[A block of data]
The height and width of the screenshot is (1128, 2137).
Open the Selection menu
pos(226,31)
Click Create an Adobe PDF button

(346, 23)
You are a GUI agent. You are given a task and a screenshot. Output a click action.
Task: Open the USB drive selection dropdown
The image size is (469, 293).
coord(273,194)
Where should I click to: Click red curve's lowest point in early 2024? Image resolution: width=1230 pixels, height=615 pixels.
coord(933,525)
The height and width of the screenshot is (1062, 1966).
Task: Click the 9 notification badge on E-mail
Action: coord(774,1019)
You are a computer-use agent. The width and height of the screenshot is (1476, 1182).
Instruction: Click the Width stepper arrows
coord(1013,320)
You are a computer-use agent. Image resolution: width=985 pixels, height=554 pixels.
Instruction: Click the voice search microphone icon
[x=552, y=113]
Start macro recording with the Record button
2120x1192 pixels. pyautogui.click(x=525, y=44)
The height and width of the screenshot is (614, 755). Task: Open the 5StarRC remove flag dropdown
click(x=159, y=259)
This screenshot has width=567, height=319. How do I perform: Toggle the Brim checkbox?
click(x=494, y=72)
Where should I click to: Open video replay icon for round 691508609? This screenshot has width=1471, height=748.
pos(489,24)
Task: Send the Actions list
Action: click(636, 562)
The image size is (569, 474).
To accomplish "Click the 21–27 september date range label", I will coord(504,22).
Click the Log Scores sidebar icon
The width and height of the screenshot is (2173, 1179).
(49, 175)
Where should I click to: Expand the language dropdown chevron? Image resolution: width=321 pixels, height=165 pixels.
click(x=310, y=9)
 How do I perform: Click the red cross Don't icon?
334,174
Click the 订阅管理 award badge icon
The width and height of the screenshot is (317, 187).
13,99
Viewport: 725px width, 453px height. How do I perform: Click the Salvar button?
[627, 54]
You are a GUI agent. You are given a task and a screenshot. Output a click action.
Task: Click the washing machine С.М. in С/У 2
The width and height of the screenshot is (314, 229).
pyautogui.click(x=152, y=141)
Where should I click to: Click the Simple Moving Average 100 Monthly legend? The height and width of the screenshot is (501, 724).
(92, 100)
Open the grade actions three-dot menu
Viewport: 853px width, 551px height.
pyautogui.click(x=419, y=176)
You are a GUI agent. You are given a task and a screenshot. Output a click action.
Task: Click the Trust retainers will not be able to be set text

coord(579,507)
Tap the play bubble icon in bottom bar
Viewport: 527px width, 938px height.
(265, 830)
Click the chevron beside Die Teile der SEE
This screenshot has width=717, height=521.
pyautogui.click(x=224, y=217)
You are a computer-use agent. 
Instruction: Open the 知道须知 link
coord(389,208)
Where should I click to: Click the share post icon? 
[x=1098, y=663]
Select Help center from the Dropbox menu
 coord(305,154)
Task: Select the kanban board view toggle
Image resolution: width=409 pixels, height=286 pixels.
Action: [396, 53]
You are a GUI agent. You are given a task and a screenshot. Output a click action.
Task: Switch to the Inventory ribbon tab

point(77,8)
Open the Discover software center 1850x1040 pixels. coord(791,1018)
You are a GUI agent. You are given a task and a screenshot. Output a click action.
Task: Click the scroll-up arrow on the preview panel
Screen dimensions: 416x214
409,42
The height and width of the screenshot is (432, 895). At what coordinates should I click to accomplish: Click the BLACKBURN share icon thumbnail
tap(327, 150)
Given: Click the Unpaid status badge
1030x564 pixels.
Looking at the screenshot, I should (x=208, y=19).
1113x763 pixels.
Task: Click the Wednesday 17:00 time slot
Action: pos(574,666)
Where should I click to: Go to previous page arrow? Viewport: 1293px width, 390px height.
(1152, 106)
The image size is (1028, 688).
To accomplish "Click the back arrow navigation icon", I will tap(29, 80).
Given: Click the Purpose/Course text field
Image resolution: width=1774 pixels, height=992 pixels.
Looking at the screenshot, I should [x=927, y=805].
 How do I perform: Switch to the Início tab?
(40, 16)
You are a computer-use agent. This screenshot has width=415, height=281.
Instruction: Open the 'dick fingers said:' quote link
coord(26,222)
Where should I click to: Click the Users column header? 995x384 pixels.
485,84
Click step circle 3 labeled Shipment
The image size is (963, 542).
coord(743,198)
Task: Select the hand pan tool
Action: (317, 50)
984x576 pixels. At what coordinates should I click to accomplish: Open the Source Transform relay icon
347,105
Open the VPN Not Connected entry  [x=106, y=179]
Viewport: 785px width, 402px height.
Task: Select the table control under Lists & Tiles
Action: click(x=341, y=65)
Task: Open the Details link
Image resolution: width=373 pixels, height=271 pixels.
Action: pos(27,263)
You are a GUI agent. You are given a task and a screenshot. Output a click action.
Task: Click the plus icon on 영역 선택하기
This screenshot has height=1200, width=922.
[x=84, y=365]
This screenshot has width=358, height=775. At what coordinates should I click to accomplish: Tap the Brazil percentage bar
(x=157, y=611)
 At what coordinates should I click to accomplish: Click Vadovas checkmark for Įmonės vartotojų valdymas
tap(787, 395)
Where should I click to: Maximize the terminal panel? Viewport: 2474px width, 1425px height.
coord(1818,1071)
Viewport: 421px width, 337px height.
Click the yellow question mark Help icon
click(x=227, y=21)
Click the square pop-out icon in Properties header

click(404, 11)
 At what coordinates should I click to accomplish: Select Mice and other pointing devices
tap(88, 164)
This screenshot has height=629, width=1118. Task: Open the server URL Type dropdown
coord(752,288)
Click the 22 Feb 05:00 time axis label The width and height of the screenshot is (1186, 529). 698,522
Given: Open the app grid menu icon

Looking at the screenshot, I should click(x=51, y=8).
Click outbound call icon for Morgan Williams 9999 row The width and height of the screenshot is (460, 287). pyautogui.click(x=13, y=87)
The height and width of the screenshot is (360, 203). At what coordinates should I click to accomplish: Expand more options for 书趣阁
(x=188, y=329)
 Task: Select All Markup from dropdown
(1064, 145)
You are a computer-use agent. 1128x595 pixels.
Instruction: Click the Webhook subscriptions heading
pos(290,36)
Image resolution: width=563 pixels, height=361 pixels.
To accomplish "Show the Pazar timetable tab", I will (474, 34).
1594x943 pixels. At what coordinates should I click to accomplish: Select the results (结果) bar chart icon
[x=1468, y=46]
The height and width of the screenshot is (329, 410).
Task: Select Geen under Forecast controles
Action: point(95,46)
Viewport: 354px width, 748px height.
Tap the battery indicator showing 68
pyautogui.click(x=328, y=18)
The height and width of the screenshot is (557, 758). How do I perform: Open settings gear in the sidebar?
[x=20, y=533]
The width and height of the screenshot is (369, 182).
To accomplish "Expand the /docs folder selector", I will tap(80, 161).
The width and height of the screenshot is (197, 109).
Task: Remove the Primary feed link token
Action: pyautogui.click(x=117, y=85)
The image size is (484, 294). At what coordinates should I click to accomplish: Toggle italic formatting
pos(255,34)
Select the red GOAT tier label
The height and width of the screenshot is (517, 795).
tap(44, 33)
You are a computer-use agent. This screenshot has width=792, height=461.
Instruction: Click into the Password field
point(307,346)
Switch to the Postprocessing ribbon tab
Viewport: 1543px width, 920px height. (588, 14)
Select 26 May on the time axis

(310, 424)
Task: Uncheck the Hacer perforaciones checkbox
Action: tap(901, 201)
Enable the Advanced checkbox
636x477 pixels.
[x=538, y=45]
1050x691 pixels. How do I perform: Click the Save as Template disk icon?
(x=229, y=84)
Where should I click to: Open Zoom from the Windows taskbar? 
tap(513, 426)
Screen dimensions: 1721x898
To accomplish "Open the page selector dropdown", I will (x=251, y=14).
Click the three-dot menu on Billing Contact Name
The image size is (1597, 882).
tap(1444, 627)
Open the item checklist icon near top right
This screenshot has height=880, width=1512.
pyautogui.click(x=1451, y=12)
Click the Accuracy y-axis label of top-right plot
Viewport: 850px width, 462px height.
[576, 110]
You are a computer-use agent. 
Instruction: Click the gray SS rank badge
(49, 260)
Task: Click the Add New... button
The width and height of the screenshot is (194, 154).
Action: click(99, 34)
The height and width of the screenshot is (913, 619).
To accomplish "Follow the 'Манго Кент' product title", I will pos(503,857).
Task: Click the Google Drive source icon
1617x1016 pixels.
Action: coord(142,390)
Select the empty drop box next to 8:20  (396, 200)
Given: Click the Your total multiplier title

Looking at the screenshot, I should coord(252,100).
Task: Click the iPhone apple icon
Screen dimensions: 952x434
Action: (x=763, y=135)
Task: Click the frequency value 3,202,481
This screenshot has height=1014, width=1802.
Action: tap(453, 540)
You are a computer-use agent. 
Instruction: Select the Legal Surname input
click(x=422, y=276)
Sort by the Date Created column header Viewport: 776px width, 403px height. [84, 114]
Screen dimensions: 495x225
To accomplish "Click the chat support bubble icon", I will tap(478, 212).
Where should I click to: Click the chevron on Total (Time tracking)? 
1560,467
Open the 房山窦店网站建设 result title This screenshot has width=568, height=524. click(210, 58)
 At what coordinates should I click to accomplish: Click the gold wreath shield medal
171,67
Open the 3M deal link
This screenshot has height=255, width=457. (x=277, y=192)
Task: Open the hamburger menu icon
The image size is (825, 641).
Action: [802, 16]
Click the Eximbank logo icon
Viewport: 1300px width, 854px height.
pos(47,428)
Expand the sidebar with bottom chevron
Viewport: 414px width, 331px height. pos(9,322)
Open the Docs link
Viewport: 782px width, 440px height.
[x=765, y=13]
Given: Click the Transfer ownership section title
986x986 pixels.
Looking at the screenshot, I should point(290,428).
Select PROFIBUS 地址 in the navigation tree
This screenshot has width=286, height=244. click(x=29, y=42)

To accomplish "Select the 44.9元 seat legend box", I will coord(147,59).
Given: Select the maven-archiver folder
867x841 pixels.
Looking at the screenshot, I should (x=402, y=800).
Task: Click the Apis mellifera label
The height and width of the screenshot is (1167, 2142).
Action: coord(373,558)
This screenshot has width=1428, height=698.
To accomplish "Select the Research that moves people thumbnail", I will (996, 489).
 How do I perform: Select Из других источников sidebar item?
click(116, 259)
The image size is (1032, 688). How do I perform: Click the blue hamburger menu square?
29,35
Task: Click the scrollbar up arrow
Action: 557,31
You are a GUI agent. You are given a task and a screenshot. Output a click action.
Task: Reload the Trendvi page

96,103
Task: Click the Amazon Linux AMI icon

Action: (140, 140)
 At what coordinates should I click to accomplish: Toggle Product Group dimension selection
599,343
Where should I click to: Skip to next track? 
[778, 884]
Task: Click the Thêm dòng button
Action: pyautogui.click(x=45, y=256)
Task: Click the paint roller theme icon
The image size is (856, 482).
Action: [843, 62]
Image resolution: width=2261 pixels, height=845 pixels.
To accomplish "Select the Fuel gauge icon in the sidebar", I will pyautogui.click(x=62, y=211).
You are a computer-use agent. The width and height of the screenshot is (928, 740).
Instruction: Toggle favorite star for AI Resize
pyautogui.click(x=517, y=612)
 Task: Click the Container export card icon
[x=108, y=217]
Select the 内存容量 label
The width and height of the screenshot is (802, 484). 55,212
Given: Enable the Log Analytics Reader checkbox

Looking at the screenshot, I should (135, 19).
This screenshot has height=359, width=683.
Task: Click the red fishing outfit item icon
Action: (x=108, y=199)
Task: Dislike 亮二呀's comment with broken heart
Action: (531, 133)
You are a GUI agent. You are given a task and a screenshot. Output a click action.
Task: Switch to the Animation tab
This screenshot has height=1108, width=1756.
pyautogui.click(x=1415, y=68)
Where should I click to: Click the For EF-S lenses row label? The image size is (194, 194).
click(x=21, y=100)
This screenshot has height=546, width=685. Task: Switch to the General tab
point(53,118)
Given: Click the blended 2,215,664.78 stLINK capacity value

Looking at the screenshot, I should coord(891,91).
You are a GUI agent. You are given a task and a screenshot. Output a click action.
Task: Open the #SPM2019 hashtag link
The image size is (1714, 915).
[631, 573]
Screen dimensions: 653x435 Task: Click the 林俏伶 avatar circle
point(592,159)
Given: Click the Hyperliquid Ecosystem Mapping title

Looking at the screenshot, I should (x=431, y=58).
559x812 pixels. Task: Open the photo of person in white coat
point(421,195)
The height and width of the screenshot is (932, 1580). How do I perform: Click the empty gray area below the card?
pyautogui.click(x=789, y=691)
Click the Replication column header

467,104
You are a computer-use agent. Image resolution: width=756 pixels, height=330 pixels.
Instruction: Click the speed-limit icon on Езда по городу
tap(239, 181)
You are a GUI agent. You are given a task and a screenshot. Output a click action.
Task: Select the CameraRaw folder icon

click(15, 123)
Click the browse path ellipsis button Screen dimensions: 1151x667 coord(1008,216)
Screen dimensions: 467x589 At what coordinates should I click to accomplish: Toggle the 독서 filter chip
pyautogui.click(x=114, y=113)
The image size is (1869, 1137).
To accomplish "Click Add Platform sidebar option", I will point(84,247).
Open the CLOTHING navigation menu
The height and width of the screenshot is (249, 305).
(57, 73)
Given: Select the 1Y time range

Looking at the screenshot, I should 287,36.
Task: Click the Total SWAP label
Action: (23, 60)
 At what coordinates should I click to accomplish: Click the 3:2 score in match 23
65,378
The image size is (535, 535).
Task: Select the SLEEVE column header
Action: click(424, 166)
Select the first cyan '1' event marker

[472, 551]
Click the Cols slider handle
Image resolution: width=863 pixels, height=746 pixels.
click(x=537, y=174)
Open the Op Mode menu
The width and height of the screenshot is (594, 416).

Exercise requirements
Pull out each line of the records that contains the word "Instruction" and copy those lines in full.

Solution to this problem
Instruction: Click the Width stepper arrows
Instruction: Click the voice search microphone icon
Instruction: Open the 知道须知 link
Instruction: Open the 'dick fingers said:' quote link
Instruction: Click the Webhook subscriptions heading
Instruction: Click into the Password field
Instruction: Click the gray SS rank badge
Instruction: Select the Legal Surname input
Instruction: Toggle favorite star for AI Resize
Instruction: Click the speed-limit icon on Езда по городу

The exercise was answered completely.